Google recently revealed its plans to experiment with providing free, wireless Internet to billions of people by next year. Secretly developed within the Google X labs, “Project Loon” aims to send a ring of high-altitude balloons into orbit above the Southern Hemisphere. These balloons will have wireless transmitters that enable them to route Internet connection to cellular phones on the ground below.

At the EmTech Conference hosted by the MIT Technology Review, Astro Teller (head of Google X labs) explained that “if we can figure out a way to take the Internet to five billion people, that’s very valuable.” So far, they’ve had some limited success with early testing. Trials of Project Loon have taken place in New Zealand and Brazil, where local cellular providers have given Google access to their networks. It makes sense that the Southern Hemisphere is Google’s first target.

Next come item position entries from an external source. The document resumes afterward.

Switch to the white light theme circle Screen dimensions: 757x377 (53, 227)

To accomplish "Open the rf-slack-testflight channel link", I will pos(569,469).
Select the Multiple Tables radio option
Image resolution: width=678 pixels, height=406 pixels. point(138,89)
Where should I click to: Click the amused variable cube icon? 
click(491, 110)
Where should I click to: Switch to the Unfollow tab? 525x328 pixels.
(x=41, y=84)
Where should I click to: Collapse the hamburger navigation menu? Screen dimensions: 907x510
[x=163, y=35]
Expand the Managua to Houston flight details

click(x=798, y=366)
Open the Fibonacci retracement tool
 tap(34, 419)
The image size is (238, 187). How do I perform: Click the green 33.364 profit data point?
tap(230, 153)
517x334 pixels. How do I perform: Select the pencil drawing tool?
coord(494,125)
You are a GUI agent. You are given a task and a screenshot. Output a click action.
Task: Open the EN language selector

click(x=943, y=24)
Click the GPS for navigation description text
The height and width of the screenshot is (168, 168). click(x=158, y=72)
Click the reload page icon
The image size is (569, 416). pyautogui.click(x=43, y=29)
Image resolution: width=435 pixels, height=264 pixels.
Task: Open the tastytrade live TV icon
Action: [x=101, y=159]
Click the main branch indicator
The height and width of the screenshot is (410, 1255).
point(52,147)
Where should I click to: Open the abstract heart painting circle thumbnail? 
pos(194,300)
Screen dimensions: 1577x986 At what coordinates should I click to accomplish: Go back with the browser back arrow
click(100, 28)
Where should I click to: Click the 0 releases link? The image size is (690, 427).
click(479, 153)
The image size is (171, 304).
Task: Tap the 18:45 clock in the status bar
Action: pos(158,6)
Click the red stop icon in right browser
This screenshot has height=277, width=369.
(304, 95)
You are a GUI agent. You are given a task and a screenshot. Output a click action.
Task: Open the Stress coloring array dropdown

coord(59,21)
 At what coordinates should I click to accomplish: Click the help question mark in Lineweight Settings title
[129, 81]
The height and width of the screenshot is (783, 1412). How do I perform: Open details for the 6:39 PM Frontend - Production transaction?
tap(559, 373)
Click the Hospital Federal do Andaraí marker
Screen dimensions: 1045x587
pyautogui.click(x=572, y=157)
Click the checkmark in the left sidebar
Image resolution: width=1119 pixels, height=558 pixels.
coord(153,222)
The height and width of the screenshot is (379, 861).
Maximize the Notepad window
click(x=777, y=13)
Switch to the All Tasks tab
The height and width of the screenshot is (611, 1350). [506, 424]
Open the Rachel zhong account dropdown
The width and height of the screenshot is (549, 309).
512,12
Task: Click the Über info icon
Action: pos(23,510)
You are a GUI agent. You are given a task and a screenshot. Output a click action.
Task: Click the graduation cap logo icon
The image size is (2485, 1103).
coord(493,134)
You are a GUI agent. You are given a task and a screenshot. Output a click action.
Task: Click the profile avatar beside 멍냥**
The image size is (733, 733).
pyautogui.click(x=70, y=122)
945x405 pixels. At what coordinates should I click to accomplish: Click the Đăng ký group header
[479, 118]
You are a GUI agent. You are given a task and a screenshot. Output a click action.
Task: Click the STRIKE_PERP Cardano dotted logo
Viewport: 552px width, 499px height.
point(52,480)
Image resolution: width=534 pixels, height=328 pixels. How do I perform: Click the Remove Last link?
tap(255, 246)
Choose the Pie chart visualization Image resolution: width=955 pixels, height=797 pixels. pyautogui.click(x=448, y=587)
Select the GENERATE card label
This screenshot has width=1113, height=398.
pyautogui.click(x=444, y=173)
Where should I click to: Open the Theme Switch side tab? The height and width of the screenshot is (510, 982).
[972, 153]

The Southern Hemisphere is host to densely populated countries that are also some of the least developed in terms of access to technology. Therefore, this location presents an opportunity to provide the greatest benefit to the largest number of people in a single stroke. Southeast Asia, Southern and Central Africa, and South America will all stand to benefit greatly from Project Loon if it should succeed in its projected goals.

To function properly, the high-altitude balloons must be in the air almost constantly to provide a reliable signal for Internet users. They fly at about 60,000 feet, well above commercial airliners, and can maintain their height for nearly 100 days. They’re powered by solar energy, serving data to fixed antennas and mobile devices at varying rates.

Practical problems abound, like the number of balloons required and the reliability of weather patterns for predicting signal strength. Google would need a constant fleet of balloons to be launched in order to maintain a semi-permanent ring and this doesn’t even begin to account for the problems it could cause for air traffic as these balloons rise and fall through the sky. Accurately dubbed as one of the “moon-shot projects” at Google X labs, Project Loon shows great promise. But whether its ambition can overcome its significant challenges remains to be seen.